# start of INFORMATION SUPPLIED
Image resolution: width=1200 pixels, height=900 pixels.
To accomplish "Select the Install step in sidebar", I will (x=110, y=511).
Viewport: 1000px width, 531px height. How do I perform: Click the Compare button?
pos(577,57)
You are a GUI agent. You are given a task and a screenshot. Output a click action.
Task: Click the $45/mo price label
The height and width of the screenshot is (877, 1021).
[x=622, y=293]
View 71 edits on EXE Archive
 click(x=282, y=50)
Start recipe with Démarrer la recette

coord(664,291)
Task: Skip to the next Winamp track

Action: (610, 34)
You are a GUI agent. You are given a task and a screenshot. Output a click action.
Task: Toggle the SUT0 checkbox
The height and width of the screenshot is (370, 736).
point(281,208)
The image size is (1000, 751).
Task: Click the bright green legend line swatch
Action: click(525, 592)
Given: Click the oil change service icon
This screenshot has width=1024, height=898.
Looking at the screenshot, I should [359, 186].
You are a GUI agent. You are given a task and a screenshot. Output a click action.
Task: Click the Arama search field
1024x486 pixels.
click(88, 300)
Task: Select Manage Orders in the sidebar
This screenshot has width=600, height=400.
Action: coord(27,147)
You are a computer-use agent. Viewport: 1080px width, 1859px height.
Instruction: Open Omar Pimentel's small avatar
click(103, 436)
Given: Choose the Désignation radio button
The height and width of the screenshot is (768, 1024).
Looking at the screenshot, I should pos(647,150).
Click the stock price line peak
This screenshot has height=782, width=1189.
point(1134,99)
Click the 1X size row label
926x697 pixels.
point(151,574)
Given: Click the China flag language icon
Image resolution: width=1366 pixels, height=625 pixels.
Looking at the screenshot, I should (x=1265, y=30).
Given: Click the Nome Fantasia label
# end of INFORMATION SUPPLIED
§ DIRECTIVE:
Copy out all of the records above word for word, with nothing changed.

§ EXERCISE RESULT:
Image resolution: width=1200 pixels, height=900 pixels.
To accomplish "Select the Install step in sidebar", I will (x=110, y=511).
Viewport: 1000px width, 531px height. How do I perform: Click the Compare button?
pos(577,57)
You are a GUI agent. You are given a task and a screenshot. Output a click action.
Task: Click the $45/mo price label
The height and width of the screenshot is (877, 1021).
[x=622, y=293]
View 71 edits on EXE Archive
 click(x=282, y=50)
Start recipe with Démarrer la recette

coord(664,291)
Task: Skip to the next Winamp track

Action: (610, 34)
You are a GUI agent. You are given a task and a screenshot. Output a click action.
Task: Toggle the SUT0 checkbox
The height and width of the screenshot is (370, 736).
point(281,208)
The image size is (1000, 751).
Task: Click the bright green legend line swatch
Action: click(525, 592)
Given: Click the oil change service icon
This screenshot has width=1024, height=898.
Looking at the screenshot, I should [359, 186].
You are a GUI agent. You are given a task and a screenshot. Output a click action.
Task: Click the Arama search field
1024x486 pixels.
click(88, 300)
Task: Select Manage Orders in the sidebar
This screenshot has width=600, height=400.
Action: coord(27,147)
You are a computer-use agent. Viewport: 1080px width, 1859px height.
Instruction: Open Omar Pimentel's small avatar
click(103, 436)
Given: Choose the Désignation radio button
The height and width of the screenshot is (768, 1024).
Looking at the screenshot, I should pos(647,150).
Click the stock price line peak
This screenshot has height=782, width=1189.
point(1134,99)
Click the 1X size row label
926x697 pixels.
point(151,574)
Given: Click the China flag language icon
Image resolution: width=1366 pixels, height=625 pixels.
Looking at the screenshot, I should (x=1265, y=30).
Given: Click the Nome Fantasia label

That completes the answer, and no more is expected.